A primeira vez de Goethe em Veneza, neste dia 28 de Setembro, há 235 anos.

«Estava, pois, escrito na minha folha do livro do destino que no dia 28 de Setembro de 1786, às cinco da tarde pela nossa hora, eu veria pela primeira vez Veneza, entrando nas lagunas pelo Brenta, e pouco depois poria pé e olhos nesta maravilhosa cidade insular, nesta república de castores. E assim, Deus seja louvado, Veneza deixa de ser para mim mais uma palavra apenas, um nome oco que tantas vezes me assustou, a mim, o inimigo fidagal dos invólucros sonoros das palavras.
Quando a primeira gôndola se aproximou do nosso barco (fazem isso para transportar rapidamente para Veneza os passageiros que têm pressa), lembrei-me de um brinquedo antigo em que já não pensava há cerca de vinte anos. O meu pai tinha um belo modelo de gôndola, que trouxera da sua viagem: estimava-o muito, e para mim era uma grande honra o poder brincar com ele. Os primeiros bicos de chapa de ferro brilhante, as cabines pretas, tudo me recebia e saudava com se de velhos conhecimentos se tratasse, e eu deliciei-me com esta amável reminiscência da juventude, durante tanto tempo ausente.
Estou bem alojado na «Rainha de Inglaterra», não muito longe da Praça de S. Marcos, e esta é a grande vantagem deste alojamento; as minhas janelas dão para um canal estreito entre casa altas, mesmo por baixo fica uma ponte de um arco e em frente uma viela estreita e muito animada. É aqui que vivo, e aqui ficarei por algum tempo, até que a minha encomenda para a Alemanha fique pronta e eu me tenha saciado da sede de ver esta cidade.

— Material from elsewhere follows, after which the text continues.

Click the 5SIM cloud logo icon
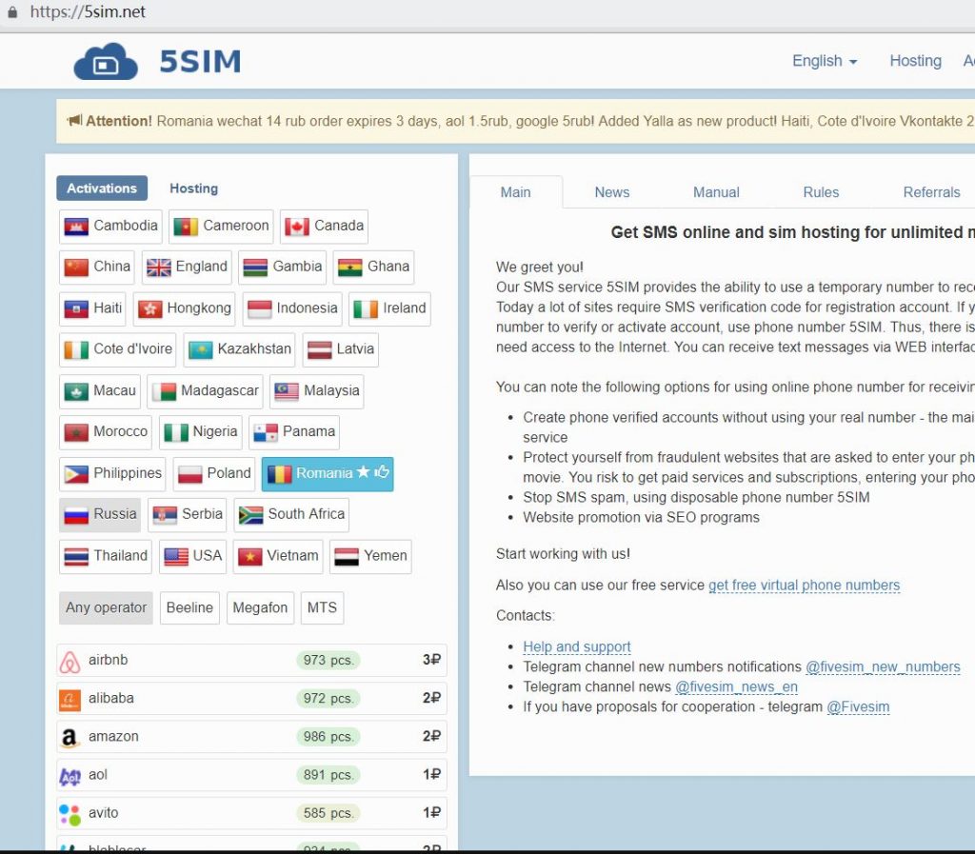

A solidão por que tantas vezes tinha ansiado, posso desfrutá-la plenamente agora; pois nunca nos sentimos tão solitários como entre a multidão, no meio da qual podemos andar incógnitos. Em Veneza talvez só uma pessoa me conheça, e tão depressa não é natural que me encontre.»

J.W.Goethe, Viagem a Itália (Italienische Reise, 1786-1787), trad. João Barrento, Relógio d'Água Editores, Lisboa, pp. 78-79.